The U.S. Bureau of Land Management (BLM) intends to prepare an Environmental Impact Statement (EIS) considering proposed amendments to the Blythe Solar Power Project (BSPP) right-of-way (ROW) grant, said BLM in a notice to be published in the Aug. 30 Federal Register.
The amendments include a change in technology, reduced project footprint, and operation by a different project owner. The Aug. 30 notice opens the scoping process to solicit public comments and identify issues for the upcoming EIS.
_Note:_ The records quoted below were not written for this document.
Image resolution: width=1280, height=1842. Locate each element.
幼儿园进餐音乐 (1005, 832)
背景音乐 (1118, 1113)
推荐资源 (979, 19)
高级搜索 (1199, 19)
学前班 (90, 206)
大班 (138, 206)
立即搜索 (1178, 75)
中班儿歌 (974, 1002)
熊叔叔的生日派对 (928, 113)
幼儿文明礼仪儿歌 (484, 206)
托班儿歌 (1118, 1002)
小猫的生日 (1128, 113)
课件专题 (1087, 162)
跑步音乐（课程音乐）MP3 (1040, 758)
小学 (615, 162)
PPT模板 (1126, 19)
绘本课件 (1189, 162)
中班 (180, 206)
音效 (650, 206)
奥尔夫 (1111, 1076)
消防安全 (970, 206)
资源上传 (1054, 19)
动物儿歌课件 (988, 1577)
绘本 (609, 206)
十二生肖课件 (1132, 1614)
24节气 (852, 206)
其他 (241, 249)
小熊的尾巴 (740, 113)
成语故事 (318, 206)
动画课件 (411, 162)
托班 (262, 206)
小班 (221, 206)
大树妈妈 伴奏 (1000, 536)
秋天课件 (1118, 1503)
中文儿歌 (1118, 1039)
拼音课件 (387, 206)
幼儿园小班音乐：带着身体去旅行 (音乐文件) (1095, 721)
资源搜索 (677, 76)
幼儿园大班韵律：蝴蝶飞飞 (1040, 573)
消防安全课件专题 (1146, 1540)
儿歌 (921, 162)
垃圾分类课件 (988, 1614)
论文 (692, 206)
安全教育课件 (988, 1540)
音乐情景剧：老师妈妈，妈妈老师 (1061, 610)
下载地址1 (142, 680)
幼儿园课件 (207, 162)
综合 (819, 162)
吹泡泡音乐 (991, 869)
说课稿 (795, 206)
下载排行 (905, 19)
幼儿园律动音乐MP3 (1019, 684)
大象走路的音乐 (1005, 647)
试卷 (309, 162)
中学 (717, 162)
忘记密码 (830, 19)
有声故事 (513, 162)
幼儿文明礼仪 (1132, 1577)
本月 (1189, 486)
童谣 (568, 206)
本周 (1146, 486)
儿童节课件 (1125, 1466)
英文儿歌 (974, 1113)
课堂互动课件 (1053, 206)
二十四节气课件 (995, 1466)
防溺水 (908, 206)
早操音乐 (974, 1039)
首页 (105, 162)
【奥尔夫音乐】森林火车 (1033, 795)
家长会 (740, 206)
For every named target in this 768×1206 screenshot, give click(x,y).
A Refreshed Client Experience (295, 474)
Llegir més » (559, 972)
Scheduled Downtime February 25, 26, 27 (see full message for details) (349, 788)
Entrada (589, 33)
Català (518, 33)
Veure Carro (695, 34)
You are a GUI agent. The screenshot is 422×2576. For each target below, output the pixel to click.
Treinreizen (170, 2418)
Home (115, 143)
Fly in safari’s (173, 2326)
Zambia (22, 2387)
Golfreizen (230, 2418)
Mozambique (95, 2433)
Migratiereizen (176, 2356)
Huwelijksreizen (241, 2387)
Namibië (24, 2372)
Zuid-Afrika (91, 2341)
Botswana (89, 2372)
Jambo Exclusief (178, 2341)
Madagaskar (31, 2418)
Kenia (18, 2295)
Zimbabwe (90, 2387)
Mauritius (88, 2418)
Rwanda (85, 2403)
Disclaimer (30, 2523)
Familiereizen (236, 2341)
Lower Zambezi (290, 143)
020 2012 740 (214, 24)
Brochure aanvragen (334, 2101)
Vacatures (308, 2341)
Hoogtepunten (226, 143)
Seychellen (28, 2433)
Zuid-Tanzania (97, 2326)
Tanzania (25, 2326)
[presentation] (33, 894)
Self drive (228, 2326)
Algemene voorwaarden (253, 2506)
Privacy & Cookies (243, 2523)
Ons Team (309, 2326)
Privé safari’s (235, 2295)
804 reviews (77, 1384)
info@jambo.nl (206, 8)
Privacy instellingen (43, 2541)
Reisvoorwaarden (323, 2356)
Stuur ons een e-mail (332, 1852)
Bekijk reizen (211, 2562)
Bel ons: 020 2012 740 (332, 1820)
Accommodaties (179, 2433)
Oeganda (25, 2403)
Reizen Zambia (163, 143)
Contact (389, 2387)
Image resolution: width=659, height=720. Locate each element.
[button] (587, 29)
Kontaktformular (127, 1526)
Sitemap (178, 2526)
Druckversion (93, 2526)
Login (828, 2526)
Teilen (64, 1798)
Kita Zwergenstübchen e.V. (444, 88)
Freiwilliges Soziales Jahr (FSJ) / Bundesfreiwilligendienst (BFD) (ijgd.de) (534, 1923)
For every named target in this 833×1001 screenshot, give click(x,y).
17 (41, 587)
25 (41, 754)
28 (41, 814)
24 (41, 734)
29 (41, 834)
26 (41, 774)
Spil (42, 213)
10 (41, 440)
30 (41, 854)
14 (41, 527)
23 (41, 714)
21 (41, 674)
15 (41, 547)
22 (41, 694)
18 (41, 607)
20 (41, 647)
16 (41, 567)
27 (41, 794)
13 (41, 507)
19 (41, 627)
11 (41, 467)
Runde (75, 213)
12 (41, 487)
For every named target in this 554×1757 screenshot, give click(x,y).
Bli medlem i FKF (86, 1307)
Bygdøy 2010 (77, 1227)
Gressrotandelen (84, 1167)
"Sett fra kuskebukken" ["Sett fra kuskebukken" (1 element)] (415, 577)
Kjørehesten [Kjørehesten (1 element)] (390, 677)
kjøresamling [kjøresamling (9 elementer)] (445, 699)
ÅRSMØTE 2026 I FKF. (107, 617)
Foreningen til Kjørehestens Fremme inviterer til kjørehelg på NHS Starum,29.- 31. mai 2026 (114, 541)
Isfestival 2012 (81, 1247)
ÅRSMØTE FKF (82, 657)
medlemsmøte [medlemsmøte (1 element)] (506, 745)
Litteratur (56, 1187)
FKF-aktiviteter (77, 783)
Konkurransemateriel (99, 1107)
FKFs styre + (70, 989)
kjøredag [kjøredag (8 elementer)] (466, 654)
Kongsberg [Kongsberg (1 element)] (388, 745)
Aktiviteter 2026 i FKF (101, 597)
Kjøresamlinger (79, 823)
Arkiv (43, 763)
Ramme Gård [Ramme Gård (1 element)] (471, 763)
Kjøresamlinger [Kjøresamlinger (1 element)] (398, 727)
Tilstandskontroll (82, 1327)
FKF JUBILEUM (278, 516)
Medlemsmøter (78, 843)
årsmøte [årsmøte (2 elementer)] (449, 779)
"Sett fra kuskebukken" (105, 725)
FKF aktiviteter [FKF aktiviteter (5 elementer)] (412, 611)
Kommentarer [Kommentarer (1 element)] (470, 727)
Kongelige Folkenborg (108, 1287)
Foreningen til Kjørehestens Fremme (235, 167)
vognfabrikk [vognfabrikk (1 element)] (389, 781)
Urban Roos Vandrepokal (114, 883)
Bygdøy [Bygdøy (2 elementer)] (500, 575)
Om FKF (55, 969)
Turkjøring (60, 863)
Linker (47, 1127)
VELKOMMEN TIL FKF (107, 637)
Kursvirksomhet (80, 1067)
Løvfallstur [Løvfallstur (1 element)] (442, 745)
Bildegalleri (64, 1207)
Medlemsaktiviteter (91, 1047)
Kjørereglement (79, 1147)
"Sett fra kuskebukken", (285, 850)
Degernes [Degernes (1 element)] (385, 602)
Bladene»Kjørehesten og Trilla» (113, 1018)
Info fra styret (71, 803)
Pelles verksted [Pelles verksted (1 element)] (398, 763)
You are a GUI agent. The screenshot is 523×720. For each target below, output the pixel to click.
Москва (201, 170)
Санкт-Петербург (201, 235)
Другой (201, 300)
The BSPP was originally permitted and approved in October 2010 as a 1,000 MW solar thermal generating plant located on 6,831 acres of BLM-administered public land under the agency’s Palm Springs Field Office. The project area is located eight miles west of Blythe, Calif., and three miles north of Interstate 10.
The ROW grant was originally issued to Palo Verde Solar I LLC, a wholly-owned subsidiary of Solar Millennium, which filed for bankruptcy in April 2012, BLM noted. In October 2012, NextEra Blythe Solar Energy Center LLC (NBSEC) purchased the unbuilt BSPP as part of the bankruptcy process. The BLM approved the assignment of the ROW grant from the Palo Verde Solar I LLC to NBSEC in August 2012.
NBSEC now proposes to modify the solar technology and reduce the size of the project within the previously approved BSPP footprint. The NBSEC is proposing to construct, operate, maintain, and decommission the BSPP using solar photovoltaic technology with a capacity of 485 MW on 4,138 acres of BLM-administered public land, as opposed to the originally approved 1,000 MW on 6,831 acres. The NBSEC has submitted an amendment to the existing ROW grant to reduce the overall acreage of the project, change the authorized technology from concentrating solar trough to solar PV, adjust other aspects of the project layout related to the technology change, and reduce the BSPP’s authorized capacity from 1,000 MW to 485 MW.
BLM has decided that the requested amendment is not within the range of alternatives analyzed in the EIS prepared in connection with the original 2010 decision for the project, so the agency must undertake additional analysis to evaluate the proposed amendment.